**Goal:** Return the material below verbatim, from the line containing "This screenshot has width=703, height=395." through the line containing "coordinates (306, 90).", both included, and nothing else.

**Listing:**
§

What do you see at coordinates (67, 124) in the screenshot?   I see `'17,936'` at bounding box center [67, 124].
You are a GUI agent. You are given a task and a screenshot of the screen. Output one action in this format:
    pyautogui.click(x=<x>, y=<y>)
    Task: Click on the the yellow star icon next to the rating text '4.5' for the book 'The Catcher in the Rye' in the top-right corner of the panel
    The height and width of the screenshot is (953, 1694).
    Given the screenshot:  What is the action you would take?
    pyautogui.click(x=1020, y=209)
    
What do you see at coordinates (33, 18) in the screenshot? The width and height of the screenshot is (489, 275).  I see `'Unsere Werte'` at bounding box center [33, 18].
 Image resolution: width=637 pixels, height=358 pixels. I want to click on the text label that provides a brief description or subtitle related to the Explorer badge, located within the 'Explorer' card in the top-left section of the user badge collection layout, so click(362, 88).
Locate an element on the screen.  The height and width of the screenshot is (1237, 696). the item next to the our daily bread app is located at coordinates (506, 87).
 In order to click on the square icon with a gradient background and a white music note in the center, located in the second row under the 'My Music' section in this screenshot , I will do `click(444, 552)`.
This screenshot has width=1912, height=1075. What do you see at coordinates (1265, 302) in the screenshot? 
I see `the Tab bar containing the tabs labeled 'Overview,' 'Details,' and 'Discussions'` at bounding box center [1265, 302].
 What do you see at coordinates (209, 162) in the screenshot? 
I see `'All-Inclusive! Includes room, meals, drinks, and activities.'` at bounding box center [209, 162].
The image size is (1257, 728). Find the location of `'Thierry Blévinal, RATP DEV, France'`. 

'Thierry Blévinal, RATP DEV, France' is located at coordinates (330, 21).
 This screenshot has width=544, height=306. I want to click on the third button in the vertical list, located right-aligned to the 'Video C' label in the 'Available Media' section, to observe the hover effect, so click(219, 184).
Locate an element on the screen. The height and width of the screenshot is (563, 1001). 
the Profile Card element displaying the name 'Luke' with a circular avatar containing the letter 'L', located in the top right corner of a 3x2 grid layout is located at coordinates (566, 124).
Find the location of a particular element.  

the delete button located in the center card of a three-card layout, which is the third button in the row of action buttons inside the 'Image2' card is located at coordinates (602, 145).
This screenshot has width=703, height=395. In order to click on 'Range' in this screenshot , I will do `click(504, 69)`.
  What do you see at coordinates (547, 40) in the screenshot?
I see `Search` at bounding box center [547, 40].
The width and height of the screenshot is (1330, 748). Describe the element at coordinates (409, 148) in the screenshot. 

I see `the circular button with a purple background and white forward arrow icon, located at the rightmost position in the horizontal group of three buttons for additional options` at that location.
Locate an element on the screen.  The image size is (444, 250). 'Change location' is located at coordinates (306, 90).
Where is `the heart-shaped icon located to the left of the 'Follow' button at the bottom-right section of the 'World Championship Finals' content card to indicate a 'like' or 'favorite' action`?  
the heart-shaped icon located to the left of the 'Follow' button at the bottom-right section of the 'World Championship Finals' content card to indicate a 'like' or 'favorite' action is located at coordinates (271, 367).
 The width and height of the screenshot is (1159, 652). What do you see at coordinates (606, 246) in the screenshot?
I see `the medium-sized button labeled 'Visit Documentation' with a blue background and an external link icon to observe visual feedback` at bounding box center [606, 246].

§

**Result below:**
This screenshot has width=703, height=395. In order to click on 'Range' in this screenshot , I will do `click(504, 69)`.
  What do you see at coordinates (547, 40) in the screenshot?
I see `Search` at bounding box center [547, 40].
The width and height of the screenshot is (1330, 748). Describe the element at coordinates (409, 148) in the screenshot. 

I see `the circular button with a purple background and white forward arrow icon, located at the rightmost position in the horizontal group of three buttons for additional options` at that location.
Locate an element on the screen.  The image size is (444, 250). 'Change location' is located at coordinates (306, 90).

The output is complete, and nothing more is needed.